**TASK INPUTS:**
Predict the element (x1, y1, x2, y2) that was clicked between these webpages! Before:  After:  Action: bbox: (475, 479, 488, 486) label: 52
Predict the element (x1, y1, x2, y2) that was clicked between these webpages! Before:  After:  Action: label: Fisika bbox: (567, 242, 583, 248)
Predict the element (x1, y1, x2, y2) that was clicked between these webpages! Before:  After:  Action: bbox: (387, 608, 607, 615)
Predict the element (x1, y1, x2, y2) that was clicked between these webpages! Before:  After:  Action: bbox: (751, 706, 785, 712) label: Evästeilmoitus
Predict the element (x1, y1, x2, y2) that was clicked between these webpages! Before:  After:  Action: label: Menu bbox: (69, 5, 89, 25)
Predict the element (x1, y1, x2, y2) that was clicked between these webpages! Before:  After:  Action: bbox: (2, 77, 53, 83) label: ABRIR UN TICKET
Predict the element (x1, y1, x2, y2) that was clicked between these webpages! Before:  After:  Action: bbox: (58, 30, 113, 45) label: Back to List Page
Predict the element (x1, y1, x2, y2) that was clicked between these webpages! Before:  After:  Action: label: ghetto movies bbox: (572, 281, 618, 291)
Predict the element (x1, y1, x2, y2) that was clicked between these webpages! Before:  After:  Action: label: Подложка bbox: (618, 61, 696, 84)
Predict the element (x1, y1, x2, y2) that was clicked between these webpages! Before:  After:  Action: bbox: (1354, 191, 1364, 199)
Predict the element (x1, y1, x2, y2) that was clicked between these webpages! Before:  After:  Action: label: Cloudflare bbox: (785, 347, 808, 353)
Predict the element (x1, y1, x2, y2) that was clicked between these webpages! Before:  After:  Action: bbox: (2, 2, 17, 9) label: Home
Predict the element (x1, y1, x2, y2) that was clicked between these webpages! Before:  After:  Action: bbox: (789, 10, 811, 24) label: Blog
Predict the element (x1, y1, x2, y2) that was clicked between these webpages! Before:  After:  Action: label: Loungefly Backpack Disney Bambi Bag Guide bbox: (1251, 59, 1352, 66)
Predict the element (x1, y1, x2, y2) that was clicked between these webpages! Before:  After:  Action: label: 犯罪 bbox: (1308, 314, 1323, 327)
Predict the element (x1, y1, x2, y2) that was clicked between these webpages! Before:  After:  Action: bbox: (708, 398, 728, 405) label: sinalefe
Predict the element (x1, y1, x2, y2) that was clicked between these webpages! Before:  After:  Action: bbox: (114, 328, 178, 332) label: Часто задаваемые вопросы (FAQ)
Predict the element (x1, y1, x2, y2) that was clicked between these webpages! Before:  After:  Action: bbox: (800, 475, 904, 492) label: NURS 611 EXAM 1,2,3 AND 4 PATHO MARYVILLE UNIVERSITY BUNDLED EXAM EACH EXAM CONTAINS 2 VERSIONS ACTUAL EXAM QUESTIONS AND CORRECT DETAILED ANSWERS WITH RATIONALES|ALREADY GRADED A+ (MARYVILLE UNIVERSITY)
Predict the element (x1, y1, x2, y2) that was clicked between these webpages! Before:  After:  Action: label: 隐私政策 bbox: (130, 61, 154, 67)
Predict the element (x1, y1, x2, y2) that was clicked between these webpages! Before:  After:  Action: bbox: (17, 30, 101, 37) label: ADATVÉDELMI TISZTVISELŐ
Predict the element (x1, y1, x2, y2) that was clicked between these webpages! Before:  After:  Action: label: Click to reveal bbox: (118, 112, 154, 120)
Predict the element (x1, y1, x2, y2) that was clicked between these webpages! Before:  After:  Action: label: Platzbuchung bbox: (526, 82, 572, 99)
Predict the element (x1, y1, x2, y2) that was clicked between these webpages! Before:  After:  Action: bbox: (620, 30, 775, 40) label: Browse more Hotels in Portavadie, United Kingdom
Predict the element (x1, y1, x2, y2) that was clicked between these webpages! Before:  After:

**WHAT THE EXERCISE ASKS:** Format the records above as a JSON list of strings, one string per line, leaving out blank lines.

**EXERCISE OUTPUT:**
[
  "Predict the element (x1, y1, x2, y2) that was clicked between these webpages! Before:  After:  Action: bbox: (475, 479, 488, 486) label: 52",
  "Predict the element (x1, y1, x2, y2) that was clicked between these webpages! Before:  After:  Action: label: Fisika bbox: (567, 242, 583, 248)",
  "Predict the element (x1, y1, x2, y2) that was clicked between these webpages! Before:  After:  Action: bbox: (387, 608, 607, 615)",
  "Predict the element (x1, y1, x2, y2) that was clicked between these webpages! Before:  After:  Action: bbox: (751, 706, 785, 712) label: Evästeilmoitus",
  "Predict the element (x1, y1, x2, y2) that was clicked between these webpages! Before:  After:  Action: label: Menu bbox: (69, 5, 89, 25)",
  "Predict the element (x1, y1, x2, y2) that was clicked between these webpages! Before:  After:  Action: bbox: (2, 77, 53, 83) label: ABRIR UN TICKET",
  "Predict the element (x1, y1, x2, y2) that was clicked between these webpages! Before:  After:  Action: bbox: (58, 30, 113, 45) label: Back to List Page",
  "Predict the element (x1, y1, x2, y2) that was clicked between these webpages! Before:  After:  Action: label: ghetto movies bbox: (572, 281, 618, 291)",
  "Predict the element (x1, y1, x2, y2) that was clicked between these webpages! Before:  After:  Action: label: Подложка bbox: (618, 61, 696, 84)",
  "Predict the element (x1, y1, x2, y2) that was clicked between these webpages! Before:  After:  Action: bbox: (1354, 191, 1364, 199)",
  "Predict the element (x1, y1, x2, y2) that was clicked between these webpages! Before:  After:  Action: label: Cloudflare bbox: (785, 347, 808, 353)",
  "Predict the element (x1, y1, x2, y2) that was clicked between these webpages! Before:  After:  Action: bbox: (2, 2, 17, 9) label: Home",
  "Predict the element (x1, y1, x2, y2) that was clicked between these webpages! Before:  After:  Action: bbox: (789, 10, 811, 24) label: Blog",
  "Predict the element (x1, y1, x2, y2) that was clicked between these webpages! Before:  After:  Action: label: Loungefly Backpack Disney Bambi Bag Guide bbox: (1251, 59, 1352, 66)",
  "Predict the element (x1, y1, x2, y2) that was clicked between these webpages! Before:  After:  Action: label: 犯罪 bbox: (1308, 314, 1323, 327)",
  "Predict the element (x1, y1, x2, y2) that was clicked between these webpages! Before:  After:  Action: bbox: (708, 398, 728, 405) label: sinalefe",
  "Predict the element (x1, y1, x2, y2) that was clicked between these webpages! Before:  After:  Action: bbox: (114, 328, 178, 332) label: Часто задаваемые вопросы (FAQ)",
  "Predict the element (x1, y1, x2, y2) that was clicked between these webpages! Before:  After:  Action: bbox: (800, 475, 904, 492) label: NURS 611 EXAM 1,2,3 AND 4 PATHO MARYVILLE UNIVERSITY BUNDLED EXAM EACH EXAM CONTAINS 2 VERSIONS ACTUAL EXAM QUESTIONS AND CORRECT DETAILED ANSWERS WITH RATIONALES|ALREADY GRADED A+ (MARYVILLE UNIVERSITY)",
  "Predict the element (x1, y1, x2, y2) that was clicked between these webpages! Before:  After:  Action: label: 隐私政策 bbox: (130, 61, 154, 67)",
  "Predict the element (x1, y1, x2, y2) that was clicked between these webpages! Before:  After:  Action: bbox: (17, 30, 101, 37) label: ADATVÉDELMI TISZTVISELŐ",
  "Predict the element (x1, y1, x2, y2) that was clicked between these webpages! Before:  After:  Action: label: Click to reveal bbox: (118, 112, 154, 120)",
  "Predict the element (x1, y1, x2, y2) that was clicked between these webpages! Before:  After:  Action: label: Platzbuchung bbox: (526, 82, 572, 99)",
  "Predict the element (x1, y1, x2, y2) that was clicked between these webpages! Before:  After:  Action: bbox: (620, 30, 775, 40) label: Browse more Hotels in Portavadie, United Kingdom",
  "Predict the element (x1, y1, x2, y2) that was clicked between these webpages! Before:  After:"
]